Seit dem Jahr 2005 hat sich das Rentensystem grundlegend geändert. Bis dahin mussten Arbeitnehmer ihre Rentenversicherungsbeiträge aus bereits versteuertem Einkommen bezahlen, was bedeutete, dass der größte Teil der Rente dann von der Steuer befreit war. Dieser Vorgang hieß vorgelagerte Besteuerung. Daraus resultieren allerdings die Problematiken der Doppelbesteuerung.
Das Bundesverfassungsgericht entschied im März 2002, dass der Umstieg auf die nachgelagerte Rentenbesteuerung vollzogen werden muss. So wie es bei Pensionären, also Beamten im Ruhestand, immer schon der Fall war.
Das Alterseinkünftegesetz regelt seit 2005 schrittweise einen Umbau, der bis zum Jahr 2040 andauern wird. Seither erhöht sich jährlich sowohl der Anteil der steuerpflichtigen Rente als auch die Anzahl der Rentenversicherungsbeiträge, die als Vorsorgeaufwendungen steuerlich geltend gemacht werden können.

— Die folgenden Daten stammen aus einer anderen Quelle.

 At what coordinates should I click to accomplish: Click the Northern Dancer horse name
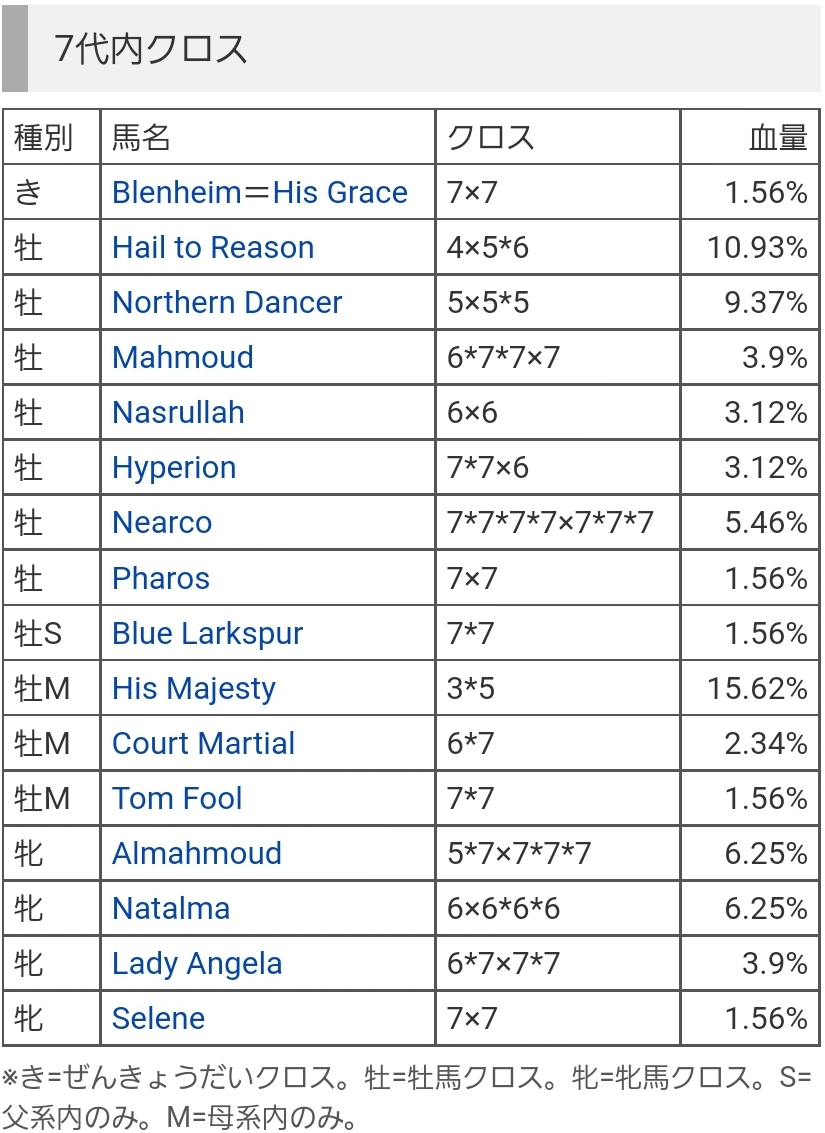pos(227,303)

Das Problem wurde schlichtweg nicht als Problem erkannt
Es war bereits 2007 offensichtlich, dass die Kombination des neuen Rentensystems mit einem höheren Renteneintrittsalter bei einzelnen Personen zu einer Doppelbesteuerung der Rente führen könnte. Etwas, das 2002 vom Bundesverfassungsgericht als nicht akzeptabel bezeichnet wurde. Trotzdem reagierte die Politik lange Zeit nicht darauf.

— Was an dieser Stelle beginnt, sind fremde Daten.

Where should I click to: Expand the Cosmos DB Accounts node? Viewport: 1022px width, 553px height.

Der damalige Finanzminister Olaf Scholz (SPD) bekräftigte 2019, dass es keine unmittelbare Notwendigkeit gab, das Alterseinkünftegesetz hinsichtlich der Rentenbesteuerung zu ändern. Diese Meinung wurde jedoch durch die rechtlichen Entscheidungen des Bundesfinanzhofs im Jahr 2021 so stark in Frage gestellt, dass die Politik schließlich, im Jahr 2023, eine Anpassung des entsprechenden Gesetzes anzustreben plant.